═════ Task data
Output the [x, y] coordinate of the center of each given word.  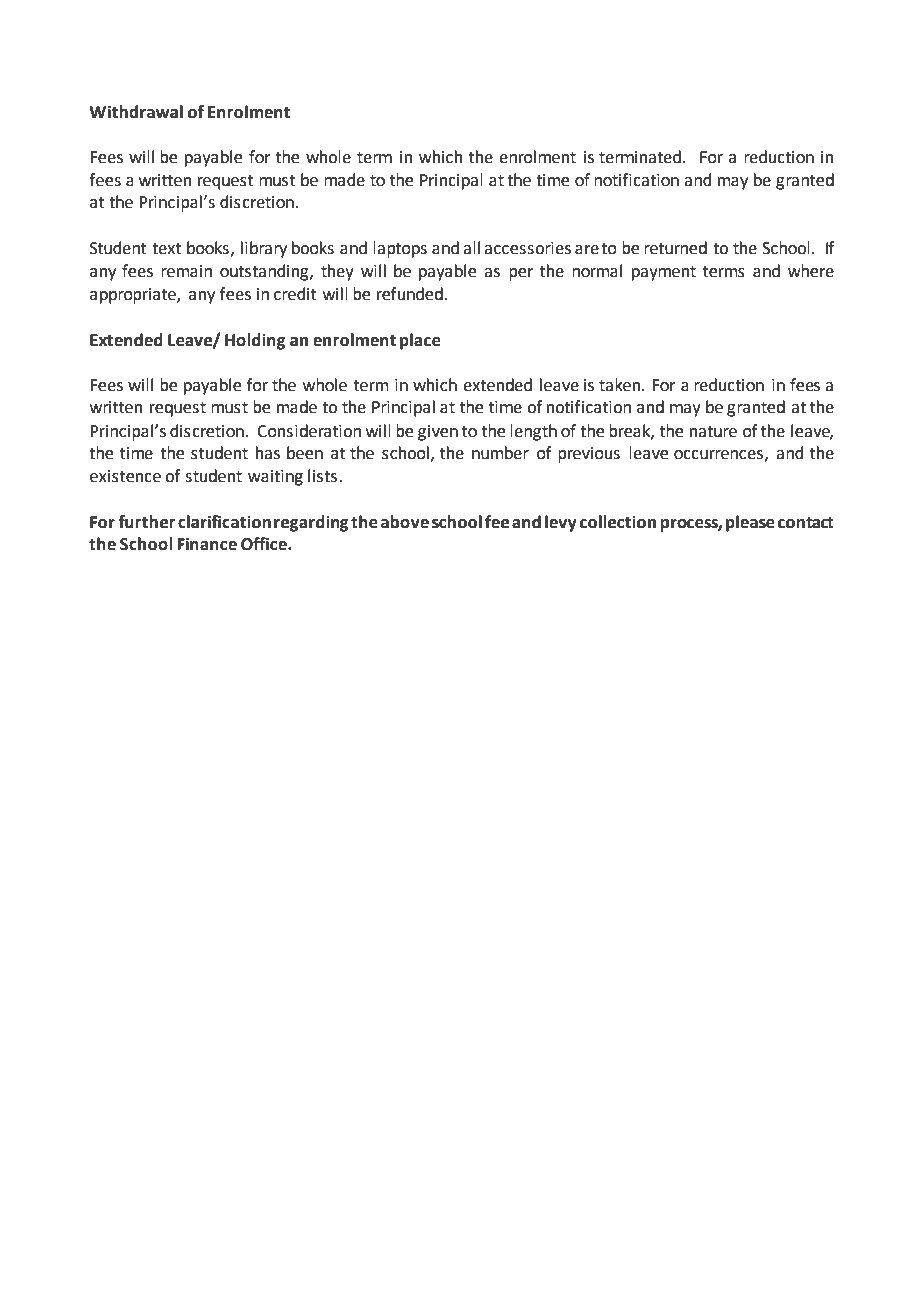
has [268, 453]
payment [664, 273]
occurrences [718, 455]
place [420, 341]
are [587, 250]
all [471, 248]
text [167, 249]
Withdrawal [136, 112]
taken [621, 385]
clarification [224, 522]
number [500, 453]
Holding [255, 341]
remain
══════════
═════ Task data
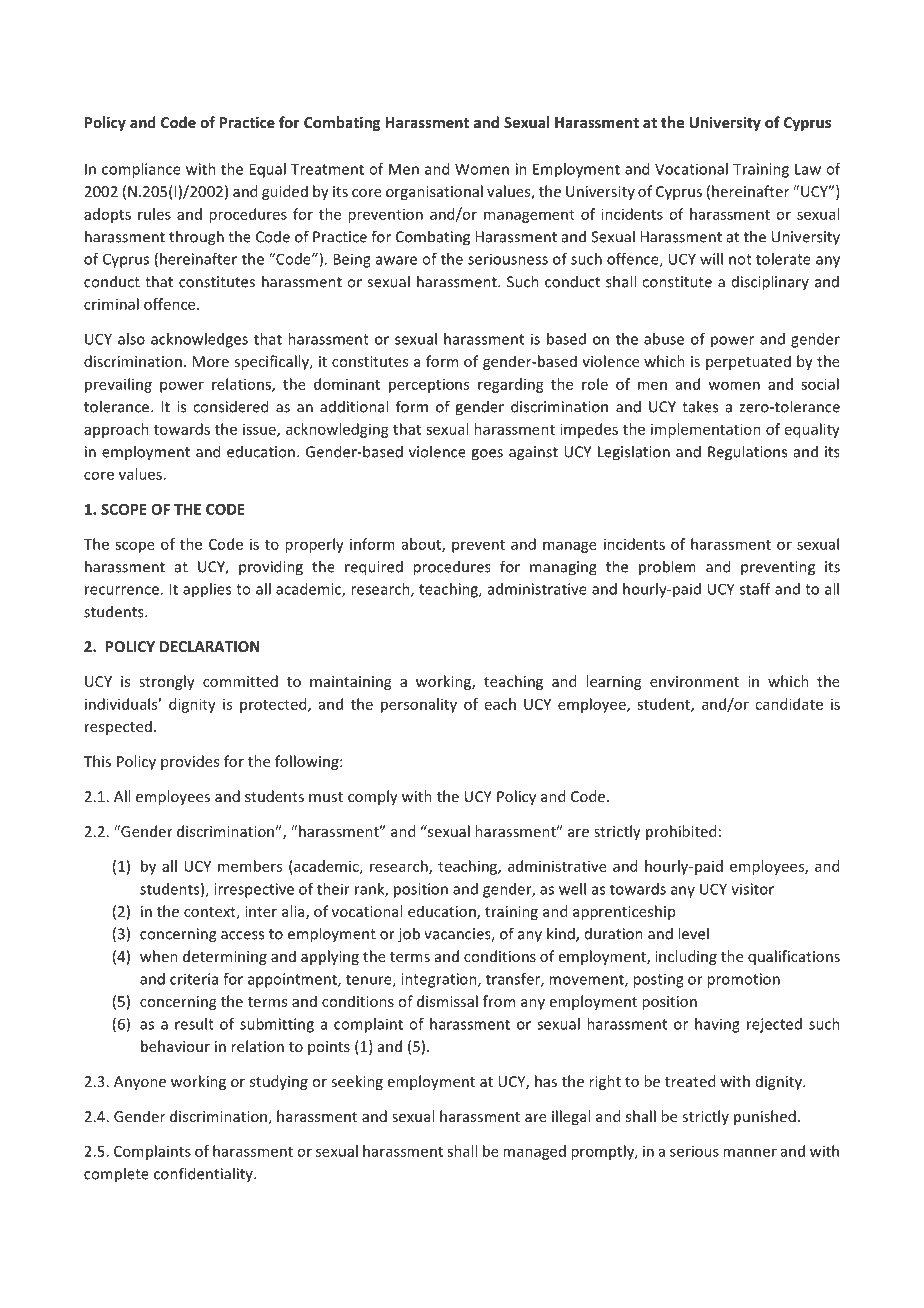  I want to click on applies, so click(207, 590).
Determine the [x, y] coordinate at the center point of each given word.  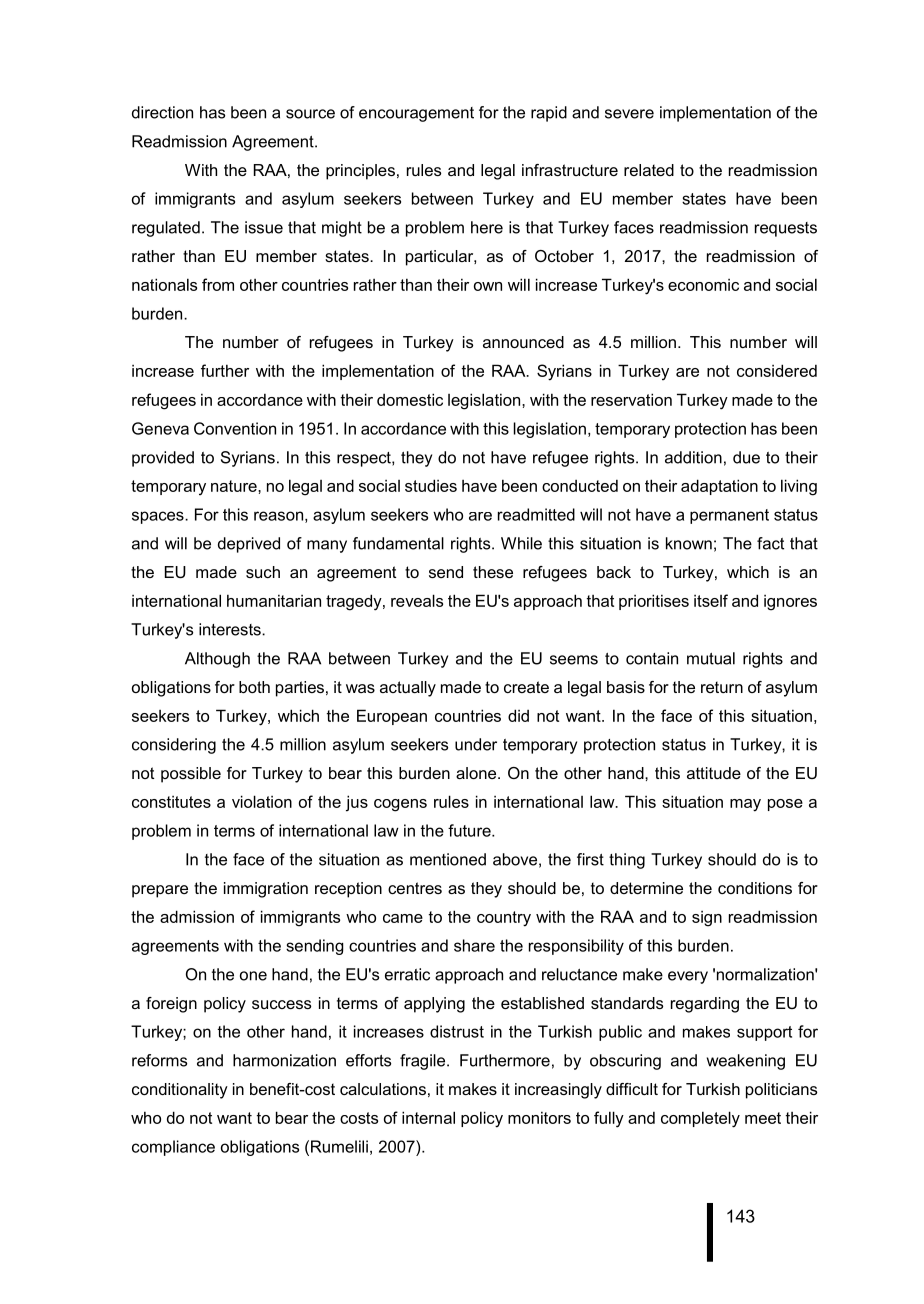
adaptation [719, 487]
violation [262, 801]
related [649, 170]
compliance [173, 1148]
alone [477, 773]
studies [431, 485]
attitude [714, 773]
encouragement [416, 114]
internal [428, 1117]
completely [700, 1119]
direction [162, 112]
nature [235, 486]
══════════
═════ Task data
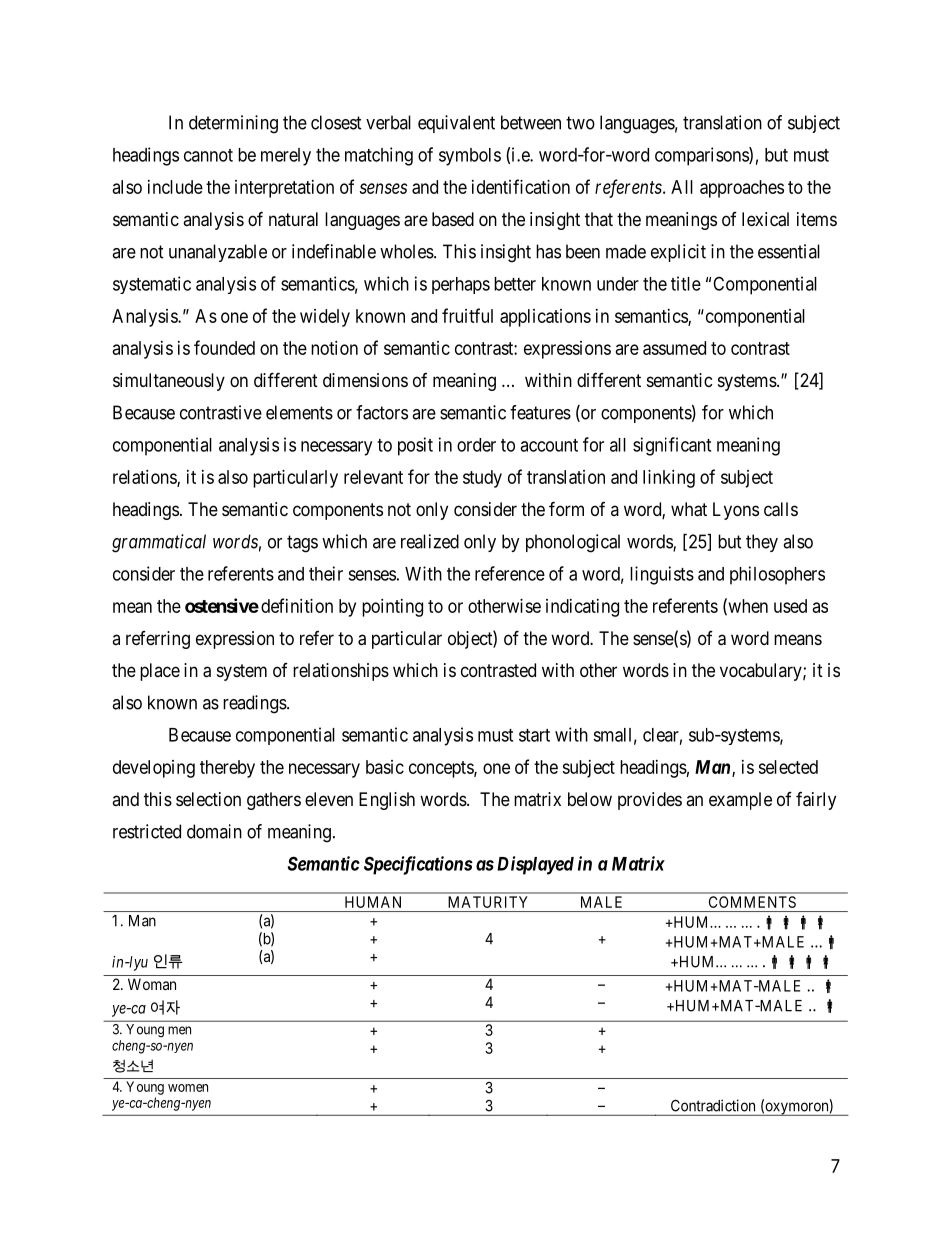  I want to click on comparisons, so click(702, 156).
══════════
§ Given request
Copy verbatim the entries that begin with the line containing "compliance [173, 1148]" and end with the line containing "nature [235, 486]", both included.

§ Exercise answer
compliance [173, 1148]
alone [477, 773]
studies [431, 485]
attitude [714, 773]
encouragement [416, 114]
internal [428, 1117]
completely [700, 1119]
direction [162, 112]
nature [235, 486]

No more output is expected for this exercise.